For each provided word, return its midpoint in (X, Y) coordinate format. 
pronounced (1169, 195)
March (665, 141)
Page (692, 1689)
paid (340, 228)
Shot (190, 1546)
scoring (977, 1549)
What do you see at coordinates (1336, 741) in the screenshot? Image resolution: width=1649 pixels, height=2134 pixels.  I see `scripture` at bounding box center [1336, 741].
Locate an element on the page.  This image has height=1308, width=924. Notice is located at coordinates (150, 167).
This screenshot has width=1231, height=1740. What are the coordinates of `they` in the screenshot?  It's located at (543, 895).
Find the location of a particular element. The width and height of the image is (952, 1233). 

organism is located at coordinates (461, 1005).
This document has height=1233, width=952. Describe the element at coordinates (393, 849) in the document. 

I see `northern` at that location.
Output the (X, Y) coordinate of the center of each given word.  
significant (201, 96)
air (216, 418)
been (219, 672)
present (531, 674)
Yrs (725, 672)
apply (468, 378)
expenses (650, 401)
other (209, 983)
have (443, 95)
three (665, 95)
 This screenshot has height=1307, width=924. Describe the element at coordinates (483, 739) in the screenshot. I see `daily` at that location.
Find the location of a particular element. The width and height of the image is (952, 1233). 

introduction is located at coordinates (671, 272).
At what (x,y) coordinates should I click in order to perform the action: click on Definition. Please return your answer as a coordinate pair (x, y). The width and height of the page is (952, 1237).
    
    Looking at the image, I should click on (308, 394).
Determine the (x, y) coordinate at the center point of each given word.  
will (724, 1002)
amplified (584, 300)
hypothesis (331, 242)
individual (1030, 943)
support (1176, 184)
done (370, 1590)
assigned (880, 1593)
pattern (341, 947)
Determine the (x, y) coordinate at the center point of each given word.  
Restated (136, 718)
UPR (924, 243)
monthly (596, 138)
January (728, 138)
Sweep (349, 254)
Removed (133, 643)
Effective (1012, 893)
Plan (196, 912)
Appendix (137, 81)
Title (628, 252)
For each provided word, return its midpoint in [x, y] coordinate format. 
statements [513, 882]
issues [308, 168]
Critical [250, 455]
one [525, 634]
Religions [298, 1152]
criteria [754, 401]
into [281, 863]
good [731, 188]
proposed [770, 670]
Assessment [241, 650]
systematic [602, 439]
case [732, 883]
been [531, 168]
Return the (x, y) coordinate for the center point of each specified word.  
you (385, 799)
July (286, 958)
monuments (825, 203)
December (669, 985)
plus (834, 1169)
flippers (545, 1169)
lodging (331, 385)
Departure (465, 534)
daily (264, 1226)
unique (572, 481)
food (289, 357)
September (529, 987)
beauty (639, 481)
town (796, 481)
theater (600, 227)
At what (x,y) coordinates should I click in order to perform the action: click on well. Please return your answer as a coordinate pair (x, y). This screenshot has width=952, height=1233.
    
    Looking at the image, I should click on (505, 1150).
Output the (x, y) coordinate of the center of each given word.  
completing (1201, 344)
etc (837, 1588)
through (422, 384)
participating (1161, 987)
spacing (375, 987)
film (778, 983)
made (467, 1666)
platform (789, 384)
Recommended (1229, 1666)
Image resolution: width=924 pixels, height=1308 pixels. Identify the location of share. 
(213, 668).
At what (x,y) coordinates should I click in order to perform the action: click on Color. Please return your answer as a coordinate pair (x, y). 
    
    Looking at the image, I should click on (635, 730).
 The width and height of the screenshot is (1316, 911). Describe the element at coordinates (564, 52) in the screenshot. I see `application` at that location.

● Directions
Write out every one of the records above again, word for word, with nothing changed.

● Solution to this exercise
For each provided word, return its midpoint in (X, Y) coordinate format. 
pronounced (1169, 195)
March (665, 141)
Page (692, 1689)
paid (340, 228)
Shot (190, 1546)
scoring (977, 1549)
What do you see at coordinates (1336, 741) in the screenshot? Image resolution: width=1649 pixels, height=2134 pixels.  I see `scripture` at bounding box center [1336, 741].
Locate an element on the page.  This image has height=1308, width=924. Notice is located at coordinates (150, 167).
This screenshot has width=1231, height=1740. What are the coordinates of `they` in the screenshot?  It's located at (543, 895).
Find the location of a particular element. The width and height of the image is (952, 1233). 

organism is located at coordinates (461, 1005).
This document has height=1233, width=952. Describe the element at coordinates (393, 849) in the document. 

I see `northern` at that location.
Output the (X, Y) coordinate of the center of each given word.  
significant (201, 96)
air (216, 418)
been (219, 672)
present (531, 674)
Yrs (725, 672)
apply (468, 378)
expenses (650, 401)
other (209, 983)
have (443, 95)
three (665, 95)
 This screenshot has height=1307, width=924. Describe the element at coordinates (483, 739) in the screenshot. I see `daily` at that location.
Find the location of a particular element. The width and height of the image is (952, 1233). 

introduction is located at coordinates (671, 272).
At what (x,y) coordinates should I click in order to perform the action: click on Definition. Please return your answer as a coordinate pair (x, y). The width and height of the page is (952, 1237).
    
    Looking at the image, I should click on (308, 394).
Determine the (x, y) coordinate at the center point of each given word.  
will (724, 1002)
amplified (584, 300)
hypothesis (331, 242)
individual (1030, 943)
support (1176, 184)
done (370, 1590)
assigned (880, 1593)
pattern (341, 947)
Determine the (x, y) coordinate at the center point of each given word.  
Restated (136, 718)
UPR (924, 243)
monthly (596, 138)
January (728, 138)
Sweep (349, 254)
Removed (133, 643)
Effective (1012, 893)
Plan (196, 912)
Appendix (137, 81)
Title (628, 252)
For each provided word, return its midpoint in [x, y] coordinate format. 
statements [513, 882]
issues [308, 168]
Critical [250, 455]
one [525, 634]
Religions [298, 1152]
criteria [754, 401]
into [281, 863]
good [731, 188]
proposed [770, 670]
Assessment [241, 650]
systematic [602, 439]
case [732, 883]
been [531, 168]
Return the (x, y) coordinate for the center point of each specified word.  
you (385, 799)
July (286, 958)
monuments (825, 203)
December (669, 985)
plus (834, 1169)
flippers (545, 1169)
lodging (331, 385)
Departure (465, 534)
daily (264, 1226)
unique (572, 481)
food (289, 357)
September (529, 987)
beauty (639, 481)
town (796, 481)
theater (600, 227)
At what (x,y) coordinates should I click in order to perform the action: click on well. Please return your answer as a coordinate pair (x, y). This screenshot has width=952, height=1233.
    
    Looking at the image, I should click on (505, 1150).
Output the (x, y) coordinate of the center of each given word.  
completing (1201, 344)
etc (837, 1588)
through (422, 384)
participating (1161, 987)
spacing (375, 987)
film (778, 983)
made (467, 1666)
platform (789, 384)
Recommended (1229, 1666)
Image resolution: width=924 pixels, height=1308 pixels. Identify the location of share. 
(213, 668).
At what (x,y) coordinates should I click in order to perform the action: click on Color. Please return your answer as a coordinate pair (x, y). 
    
    Looking at the image, I should click on (635, 730).
 The width and height of the screenshot is (1316, 911). Describe the element at coordinates (564, 52) in the screenshot. I see `application` at that location.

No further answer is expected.